■ **OPDRACHT**:
Beantwoord met het tekstfragment over de vieze keuken deze vragen:
1. Waarmee is de gootsteen gevuld?
2. Welk middel is er niet voor handen?
3. Voor wie valt de ik-persoon in bij deze meneer?

■ **TEKSTFRAGMENT**:
##########
‘Zo kan ik toch niet schoonmaken’ , denk ik mopperend.
Ik durf het niet hardop te zeggen. Ik baal als ik kijk naar wat er voor mij ligt op deze zomerdag. Stiekem weet ik dat mijn norse houding een beetje te wensen overlaat, maar mijn klant doet alsof z’n neus bloedt en loopt de keuken uit. Met voor mij: een verstopte gootsteen in een keuken waar je niet vrijwillig binnenstapt, tenzij je van bedorven voedsel houdt.
De gootsteen tot aan de nok gevuld met afwas en veel etensresten. En olie. Nog veel meer olie. Meneer is duidelijk fan van koken en dat kan ik alleen maar aanmoedigen. ‘Maar kom op’, denk ik, ‘dit kan toch niet?’ Geen schoonmaakmiddel voor handen, alles te vies voor woorden.
Ik zucht even op de lange adem die het Leger heeft met dit soort mensen.
Het zijn momenten dat ik baal van de soms niet te motiveren klanten, wat daar dan ook de oorzaak van is. En bij deze man is het een kwestie van niet kunnen, maar ook niet willen. Prima, denk ik dan toch maar: ik heb voor dit werk gekozen en daarbij ook voor de vreemde koppen die er soms opzitten. Maar dit soort keukens doen mij niet jubelen van vreugde.
Ik voel medelijden. Met mijzelf dit keer.
Want meneer is ook nog eens niet sociaal. Eigenlijk zelfs een beetje asociaal. Mijn eindberekening: een eigenlijk onwerkbare situatie, waar ik toch mijn mouwen voor opstroop.
Stiekem heb ik mazzel. Ik ken deze heer slechts uit verhalen en kom nu ter inval voor zijn vaste huishoudelijk medewerker. Ik heb acuut extra bewondering voor mijn collega. Treft zij dit elke week?!
##########
■ **UITTREKSEL GEGEVENS**:

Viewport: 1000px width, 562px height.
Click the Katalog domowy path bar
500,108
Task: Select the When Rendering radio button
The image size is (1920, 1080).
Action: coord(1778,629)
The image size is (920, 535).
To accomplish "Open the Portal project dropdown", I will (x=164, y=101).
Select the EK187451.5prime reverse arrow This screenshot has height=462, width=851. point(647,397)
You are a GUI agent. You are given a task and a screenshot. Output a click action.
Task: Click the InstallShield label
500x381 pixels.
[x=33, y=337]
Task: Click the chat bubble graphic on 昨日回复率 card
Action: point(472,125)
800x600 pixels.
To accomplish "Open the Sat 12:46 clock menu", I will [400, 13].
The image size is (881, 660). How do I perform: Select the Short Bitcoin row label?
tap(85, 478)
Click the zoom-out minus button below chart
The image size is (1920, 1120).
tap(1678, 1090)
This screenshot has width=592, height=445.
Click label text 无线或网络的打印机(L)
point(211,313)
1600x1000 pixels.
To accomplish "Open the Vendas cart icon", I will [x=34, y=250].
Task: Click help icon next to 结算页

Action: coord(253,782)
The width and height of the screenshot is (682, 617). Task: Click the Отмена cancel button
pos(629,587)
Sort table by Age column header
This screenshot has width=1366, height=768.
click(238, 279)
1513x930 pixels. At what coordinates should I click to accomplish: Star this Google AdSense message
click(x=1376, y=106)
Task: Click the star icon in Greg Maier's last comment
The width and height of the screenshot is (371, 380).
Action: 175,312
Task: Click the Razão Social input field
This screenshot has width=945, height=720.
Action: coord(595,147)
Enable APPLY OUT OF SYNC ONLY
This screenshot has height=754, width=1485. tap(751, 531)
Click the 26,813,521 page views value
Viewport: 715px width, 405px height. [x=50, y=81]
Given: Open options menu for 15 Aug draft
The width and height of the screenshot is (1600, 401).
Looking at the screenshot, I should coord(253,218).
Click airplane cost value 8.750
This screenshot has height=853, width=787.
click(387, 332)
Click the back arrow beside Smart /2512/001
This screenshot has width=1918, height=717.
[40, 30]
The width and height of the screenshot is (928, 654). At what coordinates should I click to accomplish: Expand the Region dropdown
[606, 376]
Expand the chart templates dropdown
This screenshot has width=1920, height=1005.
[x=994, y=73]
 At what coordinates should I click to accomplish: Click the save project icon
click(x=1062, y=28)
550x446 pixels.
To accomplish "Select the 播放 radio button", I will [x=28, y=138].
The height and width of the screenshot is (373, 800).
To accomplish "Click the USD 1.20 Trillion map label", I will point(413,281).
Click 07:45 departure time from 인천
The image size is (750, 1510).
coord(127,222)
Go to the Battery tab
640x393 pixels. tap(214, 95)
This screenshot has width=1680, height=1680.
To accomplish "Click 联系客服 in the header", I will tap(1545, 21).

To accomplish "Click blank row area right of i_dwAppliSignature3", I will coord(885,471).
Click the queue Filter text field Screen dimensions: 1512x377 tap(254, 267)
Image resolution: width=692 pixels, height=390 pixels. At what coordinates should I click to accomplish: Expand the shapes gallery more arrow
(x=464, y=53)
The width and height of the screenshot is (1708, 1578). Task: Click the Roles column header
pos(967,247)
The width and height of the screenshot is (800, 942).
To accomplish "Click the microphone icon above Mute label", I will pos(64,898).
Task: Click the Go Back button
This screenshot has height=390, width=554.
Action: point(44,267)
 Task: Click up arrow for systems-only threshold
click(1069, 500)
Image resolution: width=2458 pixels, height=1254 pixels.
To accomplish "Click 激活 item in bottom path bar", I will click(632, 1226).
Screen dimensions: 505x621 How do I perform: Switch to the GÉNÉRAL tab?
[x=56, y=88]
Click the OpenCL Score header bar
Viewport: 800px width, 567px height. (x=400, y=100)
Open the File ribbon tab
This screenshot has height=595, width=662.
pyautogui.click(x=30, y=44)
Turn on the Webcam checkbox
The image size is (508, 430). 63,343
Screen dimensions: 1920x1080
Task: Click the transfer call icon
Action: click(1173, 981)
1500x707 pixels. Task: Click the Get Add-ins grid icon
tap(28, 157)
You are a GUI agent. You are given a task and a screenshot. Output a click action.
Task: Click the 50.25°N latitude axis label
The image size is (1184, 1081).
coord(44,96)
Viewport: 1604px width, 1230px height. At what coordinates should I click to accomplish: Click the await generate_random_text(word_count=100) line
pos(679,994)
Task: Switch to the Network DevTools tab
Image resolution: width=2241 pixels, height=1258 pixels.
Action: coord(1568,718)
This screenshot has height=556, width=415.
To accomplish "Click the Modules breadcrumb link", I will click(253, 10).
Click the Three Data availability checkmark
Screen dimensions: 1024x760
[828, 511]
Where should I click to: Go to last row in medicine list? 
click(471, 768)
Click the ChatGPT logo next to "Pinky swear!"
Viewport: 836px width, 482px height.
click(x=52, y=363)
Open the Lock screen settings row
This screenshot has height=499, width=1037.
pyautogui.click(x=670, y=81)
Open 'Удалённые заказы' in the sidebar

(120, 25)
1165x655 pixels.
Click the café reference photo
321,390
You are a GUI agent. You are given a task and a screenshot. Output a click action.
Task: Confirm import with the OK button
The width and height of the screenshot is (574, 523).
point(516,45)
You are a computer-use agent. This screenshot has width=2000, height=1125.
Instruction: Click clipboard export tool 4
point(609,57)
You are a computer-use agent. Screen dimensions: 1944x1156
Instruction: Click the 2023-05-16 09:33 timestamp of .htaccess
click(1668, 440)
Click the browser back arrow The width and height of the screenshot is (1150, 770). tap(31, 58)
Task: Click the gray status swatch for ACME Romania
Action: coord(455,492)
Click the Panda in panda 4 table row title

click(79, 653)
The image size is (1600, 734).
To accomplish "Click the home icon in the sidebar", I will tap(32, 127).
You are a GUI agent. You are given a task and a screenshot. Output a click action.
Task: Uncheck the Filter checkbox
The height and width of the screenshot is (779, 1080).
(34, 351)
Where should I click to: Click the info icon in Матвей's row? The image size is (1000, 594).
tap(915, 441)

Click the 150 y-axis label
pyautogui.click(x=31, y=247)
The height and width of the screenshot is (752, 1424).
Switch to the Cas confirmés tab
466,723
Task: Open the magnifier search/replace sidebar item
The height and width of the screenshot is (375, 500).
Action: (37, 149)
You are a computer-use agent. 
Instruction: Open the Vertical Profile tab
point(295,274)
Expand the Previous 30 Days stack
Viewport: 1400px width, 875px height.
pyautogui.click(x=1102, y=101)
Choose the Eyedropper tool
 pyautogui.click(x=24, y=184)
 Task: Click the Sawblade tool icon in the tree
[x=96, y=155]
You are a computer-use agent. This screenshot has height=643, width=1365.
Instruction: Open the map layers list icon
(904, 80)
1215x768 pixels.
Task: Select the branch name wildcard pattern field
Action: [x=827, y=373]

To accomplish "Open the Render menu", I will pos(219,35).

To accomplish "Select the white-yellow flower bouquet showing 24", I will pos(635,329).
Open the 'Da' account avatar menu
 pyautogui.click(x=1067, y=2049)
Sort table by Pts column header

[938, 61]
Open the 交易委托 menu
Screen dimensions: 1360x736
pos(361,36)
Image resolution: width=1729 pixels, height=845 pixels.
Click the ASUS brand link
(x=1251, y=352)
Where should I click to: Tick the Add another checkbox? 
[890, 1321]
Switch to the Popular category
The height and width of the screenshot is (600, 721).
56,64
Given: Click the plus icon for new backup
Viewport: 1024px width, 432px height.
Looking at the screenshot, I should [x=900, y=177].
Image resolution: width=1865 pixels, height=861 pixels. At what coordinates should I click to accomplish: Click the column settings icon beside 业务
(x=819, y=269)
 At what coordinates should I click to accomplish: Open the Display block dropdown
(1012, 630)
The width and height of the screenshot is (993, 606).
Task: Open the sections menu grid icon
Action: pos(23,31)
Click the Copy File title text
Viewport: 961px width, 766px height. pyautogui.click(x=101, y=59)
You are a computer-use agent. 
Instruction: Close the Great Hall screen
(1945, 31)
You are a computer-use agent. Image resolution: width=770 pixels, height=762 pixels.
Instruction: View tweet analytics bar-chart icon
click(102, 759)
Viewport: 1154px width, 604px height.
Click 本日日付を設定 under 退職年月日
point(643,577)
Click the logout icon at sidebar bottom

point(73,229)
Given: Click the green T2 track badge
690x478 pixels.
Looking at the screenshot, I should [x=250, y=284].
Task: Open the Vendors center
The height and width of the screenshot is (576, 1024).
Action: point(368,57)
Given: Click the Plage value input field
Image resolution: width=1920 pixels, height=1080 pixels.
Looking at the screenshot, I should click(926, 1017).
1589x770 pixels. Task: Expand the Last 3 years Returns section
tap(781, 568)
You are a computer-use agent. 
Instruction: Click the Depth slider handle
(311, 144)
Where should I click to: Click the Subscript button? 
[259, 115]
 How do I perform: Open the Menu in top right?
##########
■ **JUISTE UITKOMST**:
1. Met afwas, veel etensresten en olie.
2. Schoonmaakmiddel.
3. Voor zijn vaste huishoudelijk medewerker.